Step 2 — Simulate or Identify an Anomalous Sign-in
There are two paths here:
Option A (Simulation for lab environments):
- Use a test user account.
- Perform a sign-in from a different region using a VPN or an Azure VM in another location.
- Observe this new sign-in entry in the logs.
Option B (Live environment):
- Review the last 24 hours of sign-ins.
- Identify a sign-in that:
- Comes from an unusual location.
- Shows failed attempts followed by a success.
- Uses an unfamiliar device.

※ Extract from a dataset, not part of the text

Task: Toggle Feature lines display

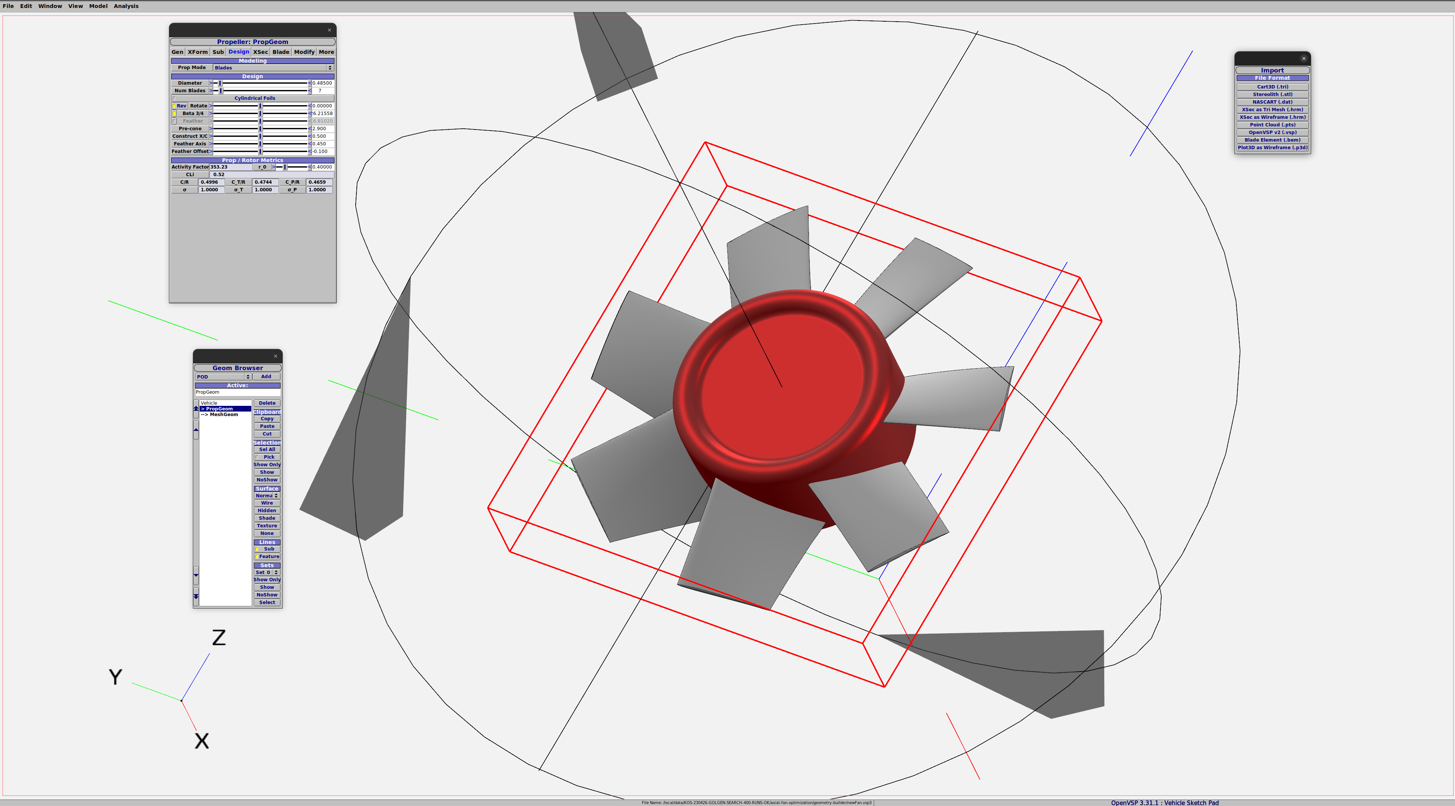Action: click(267, 556)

Identify at least one suspicious or unexpected sign-in event.
Step 3 — Query Logs in Log Analytics
- Go to your Log Analytics Workspace (linked to Azure AD logs).
- Open the Logs blade.
- Run the following KQL query:
SigninLogs | where TimeGenerated > ago(24h) | project UserPrincipalName, IPAddress, Location, ResultType, ResultDescription, AppDisplayName, ConditionalAccessStatus, DeviceDetail | summarize Count = count() by UserPrincipalName, Location | order by Count desc - Review which users have multiple sign-ins from different or unexpected locations.
- Drill deeper into a single user’s activity:
SigninLogs | where UserPrincipalName == "user@yourdomain.com" | project TimeGenerated, Location, IPAddress, AppDisplayName, ResultType, AuthenticationRequirement, ConditionalAccessStatus | order by TimeGenerated desc
Identify whether the sign-in pattern looks legitimate or suspicious.
Step 4 — Correlate with Conditional Access and Device Information
Run another query to see if Conditional Access policies were applied:
SigninLogs
| where UserPrincipalName == "user@yourdomain.com"
| extend Device = tostring(DeviceDetail.operatingSystem)
| project TimeGenerated, Location, Device, ConditionalAccessStatus, Status = ResultType, ResultDescription
- Did the Conditional Access block the sign-in?
- Was the device compliant and managed?
- Was MFA challenged or bypassed?
Document any anomalies — e.g., login succeeded from a non-compliant device without MFA.
Step 5 — Investigate IP and Geo-Location
Copy the suspicious IPAddress and use an external service (e.g., iplocation.net) to check the origin country.
- Is the IP regionally close to where the user typically logs in?
- Does the login time align with the user’s work hours?
Conclude whether the login was likely legitimate or potentially malicious.
Step 6 — Document Findings and Actions
Create a short incident report:
- User:
- Time of Anomaly:
- Location/IP:
- Result: Success / Failure
- MFA Status:
- Risk Assessment: Low / Medium / High
- Next Actions:
- Reset user password
- Require reauthentication
- Escalate to SOC team
- Create alert rule in Azure Monitor
Optional Extension: Create a Sign-In Anomaly Alert
- In Azure Monitor, create a Log Alert Rule with the following query:
SigninLogs | where ResultType == 0 // Successful sign-ins | summarize distinct_locations = dcount(Location) by UserPrincipalName, bin(TimeGenerated, 1d) | where distinct_locations > 2 - Configure the alert to trigger an email or webhook to your incident response system.
You’ve automated the detection of users signing in from multiple regions within 24 hours.